Belli ki askeri araziler için talipli çok olsa da, müteahhit takımı bir adım önde olacak. Mesele şu; bu alanların tasfiyesi sonrasında, yapılacak işlerden “anlamlı” bir gelir elde edilmesi gerekiyor. Bu gelir artık, bütçe açığını kapatmak için mi harcanacak, tıkanma noktasına gelen büyük projelerin mi önünü açacak, yoksa dışarı taşınan askerlerin yeni kampüslerini finanse etmekte mi kullanılacak sorusuna siyasi otorite karar verecek. Lakin görünen o ki hükümet radikal bir tutum değişikliğine gitmeyip, bugüne kadar davrandığı gibi davranmaya devam ederse; bu alanlar kaynak yaratmak için kullanılacak ve bu dönüşümde mutlaka bir müteahhit parmağı olacak!

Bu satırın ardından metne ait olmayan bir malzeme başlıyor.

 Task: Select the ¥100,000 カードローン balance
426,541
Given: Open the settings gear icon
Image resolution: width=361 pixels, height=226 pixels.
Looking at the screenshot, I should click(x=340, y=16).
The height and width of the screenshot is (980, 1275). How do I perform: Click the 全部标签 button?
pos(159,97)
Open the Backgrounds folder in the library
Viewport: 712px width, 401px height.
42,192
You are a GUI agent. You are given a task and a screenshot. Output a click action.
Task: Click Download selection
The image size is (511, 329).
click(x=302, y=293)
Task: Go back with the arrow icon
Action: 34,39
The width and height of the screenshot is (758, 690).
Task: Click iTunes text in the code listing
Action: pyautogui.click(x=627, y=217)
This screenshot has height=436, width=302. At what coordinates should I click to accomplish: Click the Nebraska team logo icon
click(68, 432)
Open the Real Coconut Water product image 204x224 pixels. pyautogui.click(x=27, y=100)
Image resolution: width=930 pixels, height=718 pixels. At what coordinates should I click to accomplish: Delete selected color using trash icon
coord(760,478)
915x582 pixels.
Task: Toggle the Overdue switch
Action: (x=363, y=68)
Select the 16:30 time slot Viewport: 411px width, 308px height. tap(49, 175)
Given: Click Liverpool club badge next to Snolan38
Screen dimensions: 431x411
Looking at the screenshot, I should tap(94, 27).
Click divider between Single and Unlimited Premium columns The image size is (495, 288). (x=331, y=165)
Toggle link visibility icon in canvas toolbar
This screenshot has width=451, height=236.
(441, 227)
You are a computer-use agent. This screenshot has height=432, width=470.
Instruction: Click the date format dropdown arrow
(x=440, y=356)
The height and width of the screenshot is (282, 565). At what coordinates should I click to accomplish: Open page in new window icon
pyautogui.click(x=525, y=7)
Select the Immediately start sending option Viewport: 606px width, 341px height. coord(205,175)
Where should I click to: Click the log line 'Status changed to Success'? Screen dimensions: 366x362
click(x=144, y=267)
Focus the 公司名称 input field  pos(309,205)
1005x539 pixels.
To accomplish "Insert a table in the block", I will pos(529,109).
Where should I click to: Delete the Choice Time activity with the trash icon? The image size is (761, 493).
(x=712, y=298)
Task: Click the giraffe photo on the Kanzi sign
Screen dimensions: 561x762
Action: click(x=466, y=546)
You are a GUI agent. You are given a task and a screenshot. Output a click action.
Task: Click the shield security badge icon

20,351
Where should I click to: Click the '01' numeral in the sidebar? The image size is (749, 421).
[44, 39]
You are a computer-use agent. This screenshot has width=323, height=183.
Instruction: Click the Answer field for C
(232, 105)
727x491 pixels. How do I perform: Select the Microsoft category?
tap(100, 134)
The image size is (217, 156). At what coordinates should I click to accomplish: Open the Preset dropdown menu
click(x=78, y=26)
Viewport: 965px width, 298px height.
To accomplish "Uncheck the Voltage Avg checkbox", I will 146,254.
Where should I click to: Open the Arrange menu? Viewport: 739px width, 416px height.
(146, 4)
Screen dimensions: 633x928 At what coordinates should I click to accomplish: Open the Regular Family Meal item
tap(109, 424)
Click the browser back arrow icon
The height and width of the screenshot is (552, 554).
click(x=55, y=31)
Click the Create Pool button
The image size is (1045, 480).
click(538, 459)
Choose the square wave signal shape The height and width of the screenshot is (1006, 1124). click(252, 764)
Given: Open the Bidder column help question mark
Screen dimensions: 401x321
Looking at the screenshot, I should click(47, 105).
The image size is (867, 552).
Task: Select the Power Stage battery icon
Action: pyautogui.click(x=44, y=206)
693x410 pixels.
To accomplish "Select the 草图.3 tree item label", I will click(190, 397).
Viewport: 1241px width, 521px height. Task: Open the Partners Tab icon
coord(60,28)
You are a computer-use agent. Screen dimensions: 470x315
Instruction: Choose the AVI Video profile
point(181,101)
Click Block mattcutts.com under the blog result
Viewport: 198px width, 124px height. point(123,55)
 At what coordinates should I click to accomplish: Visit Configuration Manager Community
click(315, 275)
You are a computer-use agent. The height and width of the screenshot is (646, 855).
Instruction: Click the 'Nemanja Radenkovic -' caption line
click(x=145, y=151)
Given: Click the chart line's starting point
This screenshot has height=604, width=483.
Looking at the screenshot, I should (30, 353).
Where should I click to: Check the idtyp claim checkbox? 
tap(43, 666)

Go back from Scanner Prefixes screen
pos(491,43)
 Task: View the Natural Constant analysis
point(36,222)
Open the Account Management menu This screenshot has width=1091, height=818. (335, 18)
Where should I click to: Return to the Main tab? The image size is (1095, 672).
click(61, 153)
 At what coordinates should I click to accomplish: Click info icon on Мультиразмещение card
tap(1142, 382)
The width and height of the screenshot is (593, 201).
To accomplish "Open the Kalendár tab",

Ancak tam da bu noktada esaslı bir sorun var; dönüşüm fitilini 15 Temmuz Darbesi, darbeye karşı sokağa çıkan çok sayıda insanın yaşamını elinden alarak ateşledi. Eğer bu tasfiye her şeyden öte, tankların önüne dikilip, yaşamlarını kaybedenlerin anısına saygıdan kaynaklanıyorsa, daha önce hatırlattığım bir konuya bir kez daha dikkat çekmekte yarar var; darbecilere karşı örgütlenen direniş, Ağaoğlu ve benzerlerinin inşa ettiği rezidans ve konut sitelerinde, alışveriş merkezlerinde, ya da şaşaalı iş kulelerinde gerçekleşmedi. Direnen ve yaşamlarını kaybedenlerin hemen tamamı darbecilerle kamusal alanlarda karşı karşıya gelip, ötesi olmayan bedelleri bu alanlarda ödediler.

Cumhurbaşkanı ve Başbakan darbe günü ve sonrasında halkı Ağaoğlu mekanlarına çağırmadı; çağrı meydanlar ve sokakları, kamusal alanları adres göstererek yapıldı. Çünkü gücü sayısında olan halkın, ancak kamusal alanda bir araya gelip, birlikte davrandığı zaman bir güç olduğunu, hepimiz gibi, bu çağrıyı yapanlar da, en azından Gezi Direnişi’nden bu yana biliyorlar. Ankara’da şimdi ismi değişen Kızılay meydanı bu direnişin ana mekanı oldu. Askeri Darbeye karşı çıkanların geceler boyu, meydanın yanı başında uzun süre “nasıl yeriz” diye üzerine hesaplar yapılıp, projeler hazırlanan Güven Park’a yaslanıp, orada kalabilen banklarda ve ağaçların altında soluklanıldığına da ayrıca dikkat çekmek gerekiyor.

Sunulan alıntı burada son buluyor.